The revelation shocked the area. The game was canceled. Other teams refused to play Westwood. The consequences led Abe Gildersleeve, Westwood’s manager, to plead not guilty. In a statement to The Record the day after the game, he said he had no idea “Josephs” was Jackson. He said he blindly trusted a mysterious New York agent who promised to send “the best in the business.”
“Under no circumstances would I or any member of the Westwood Baseball Club agree to have such a player on our team,” said Gilderslive. Few bought his claim.
They were wise. In a 1937 letter to Jackson, Gilderslive handed over the ghost. In the letter, he boasted that he “introduced” the slugger for “a game against the Hackensack Oritani Team in 1922” and “under the pseudonym – Josephs… You got a house that is still being discussed by Bergen Co. ,” He wrote.
Gildersleeve’s public denial and apology in 1922 soon faded in favor of contempt. A few days after the game, Gildersleeve boasted of big payouts in Westwood’s future. He asserted that his confession had been obtained through torture and that his confession had been obtained through torture.

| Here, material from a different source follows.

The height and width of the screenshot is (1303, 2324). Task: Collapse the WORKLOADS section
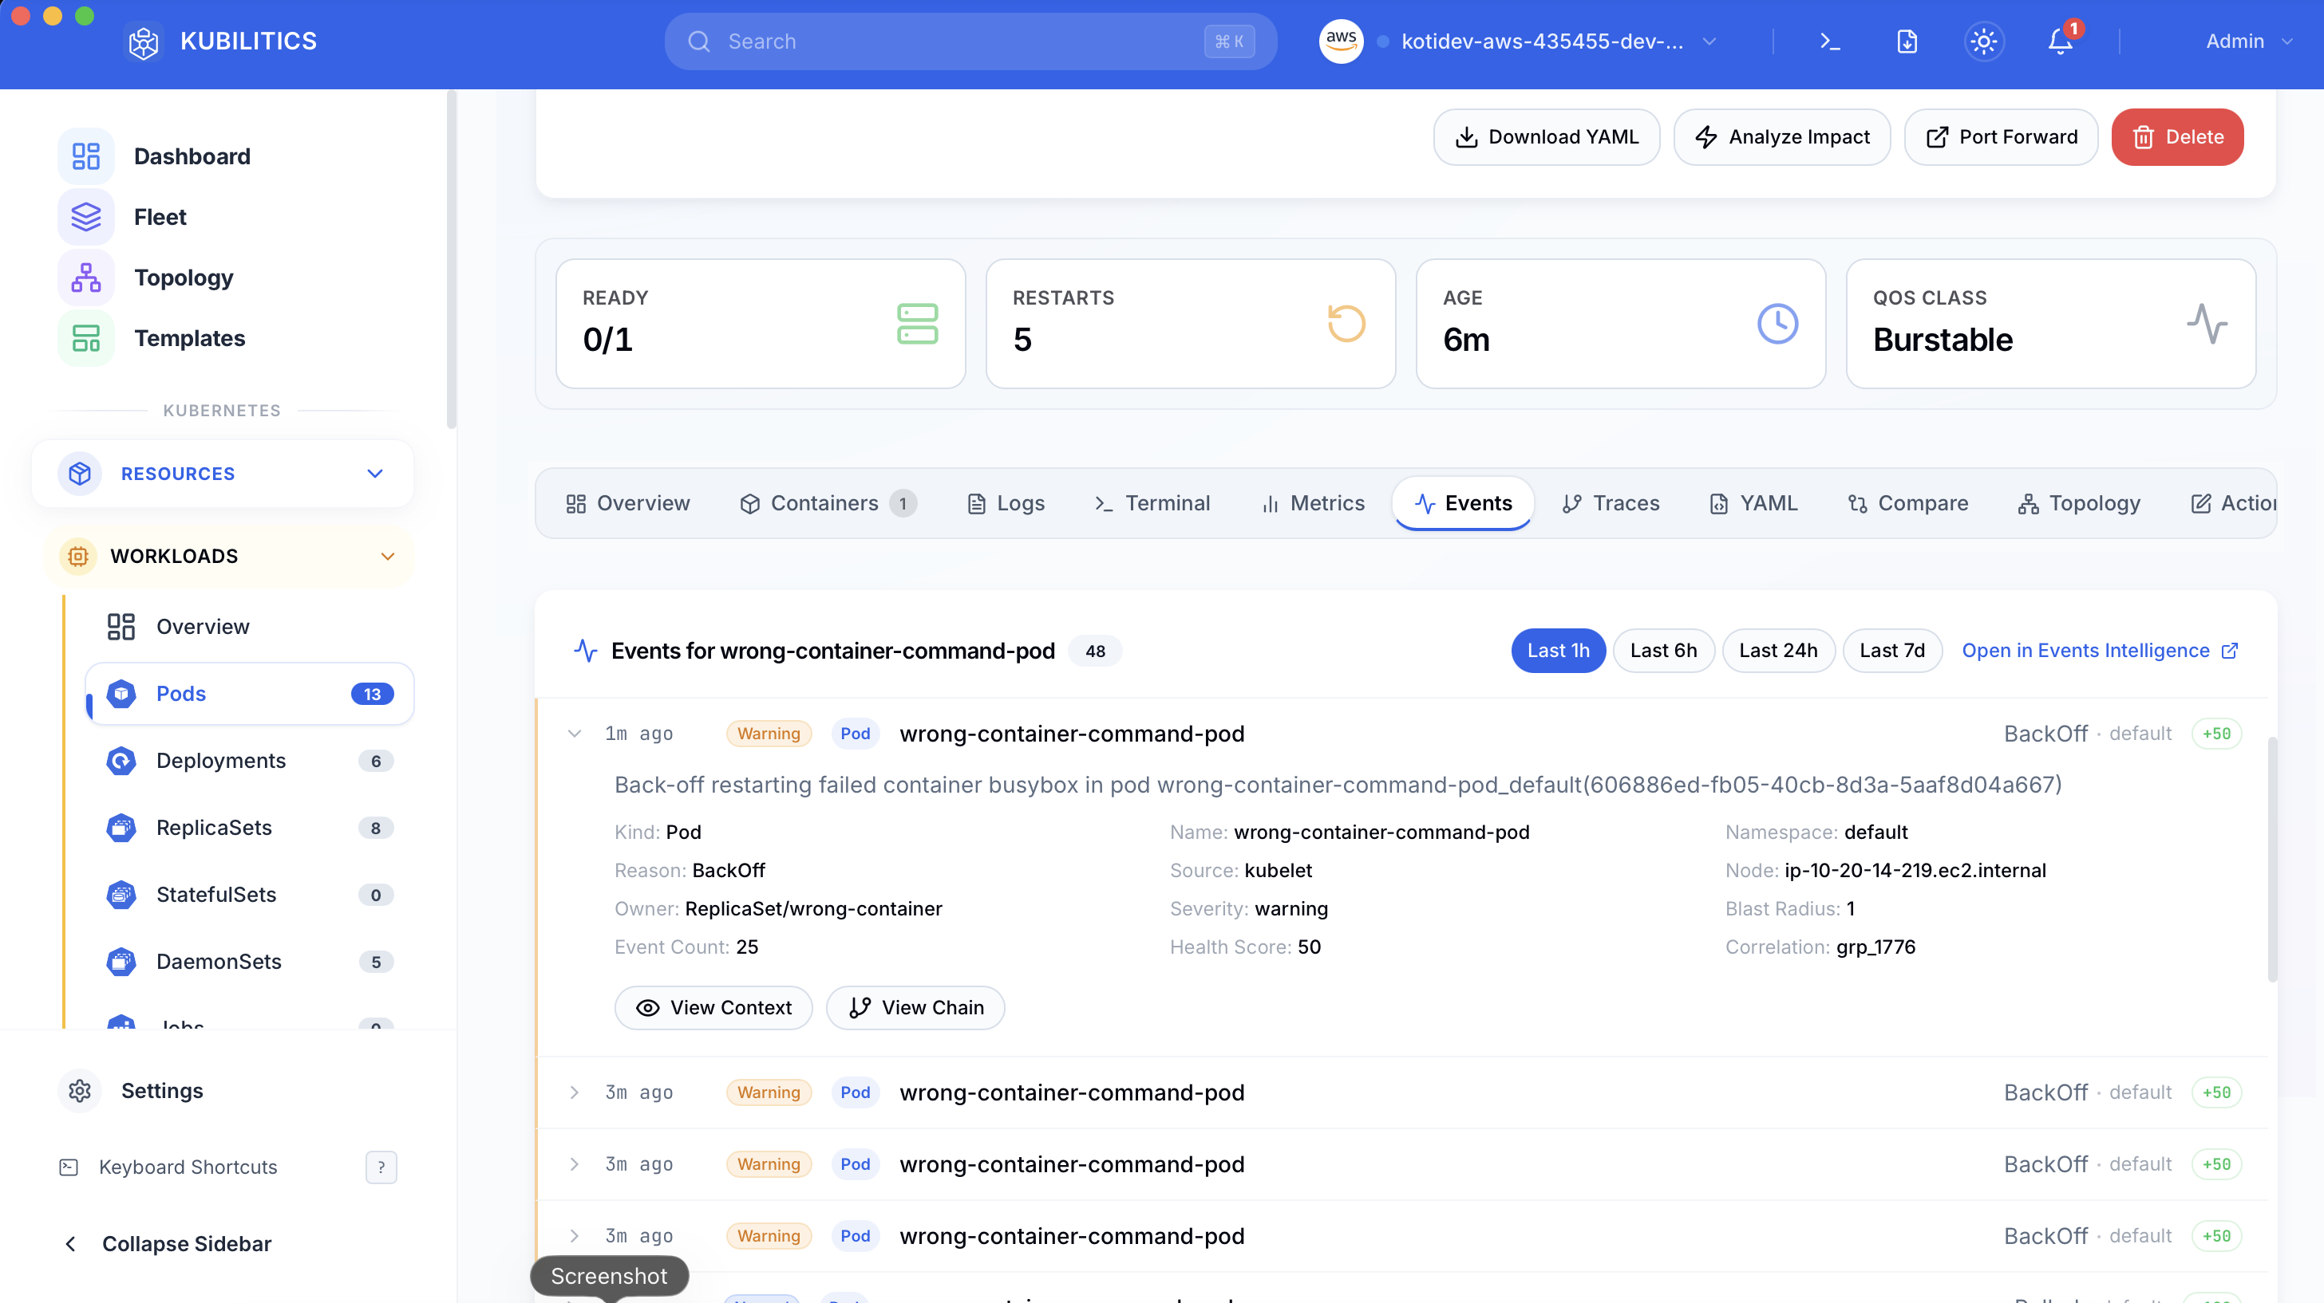[388, 556]
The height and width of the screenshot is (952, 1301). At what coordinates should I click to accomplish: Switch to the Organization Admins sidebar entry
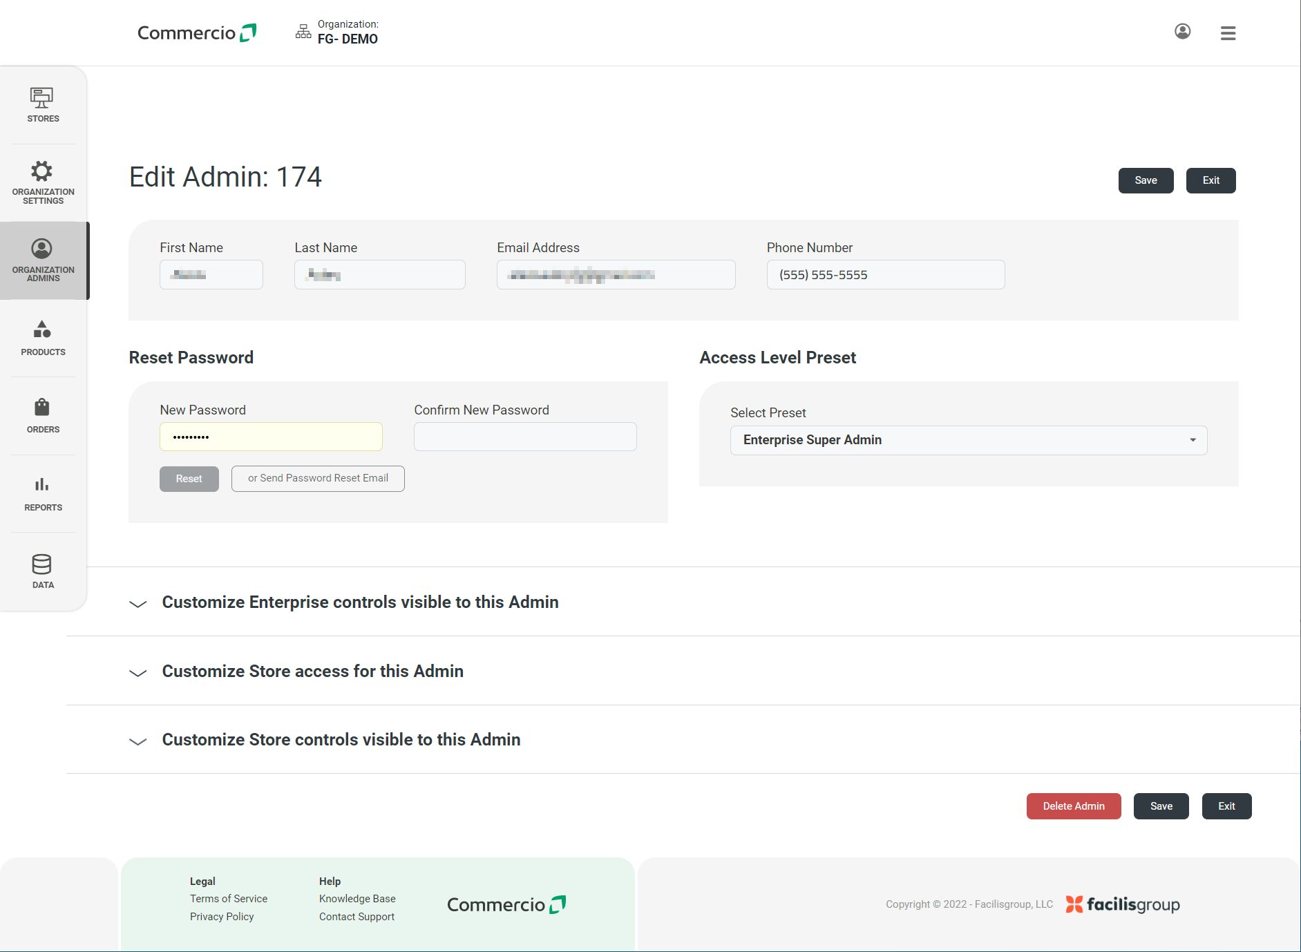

At least one Westwood player, Leo Curry, did not feel the same way. Curry, who played for Westwood during the June 25 match under the name Brown because he knew the true identity of his teammate and did not want to be punished for playing with him, was a member of the Hackensack-Bogota team until the end of week. .
Jackson stayed with Westwood, helping the team win home games on July 2 against teams from Virginia and New York. For that Sunday’s two-pointer, nearly 1,000 fans filled the small stadium in Westwood, The Record reported. “Attendance was the best at any game in Westwood for many days,” the article said. “Jackson, of course, was at the center of the attraction.”
When Westwood played Clifton on July 9, Jackson was gone. He would continue to form an all-star touring team to gain fame and eventually play most of his games in the South, Pomrenke says. On July 18, Wynkoop reported allegations from Westwood that Jackson was “up to a baseball player in Bergen County.” The local game went fast, as did Major League Baseball.
“We have come to believe that he wanted almost all the money available for his services after the first games,” Wynkoop wrote. “Jackson’s absence will not be felt. It is a pity he never showed up.”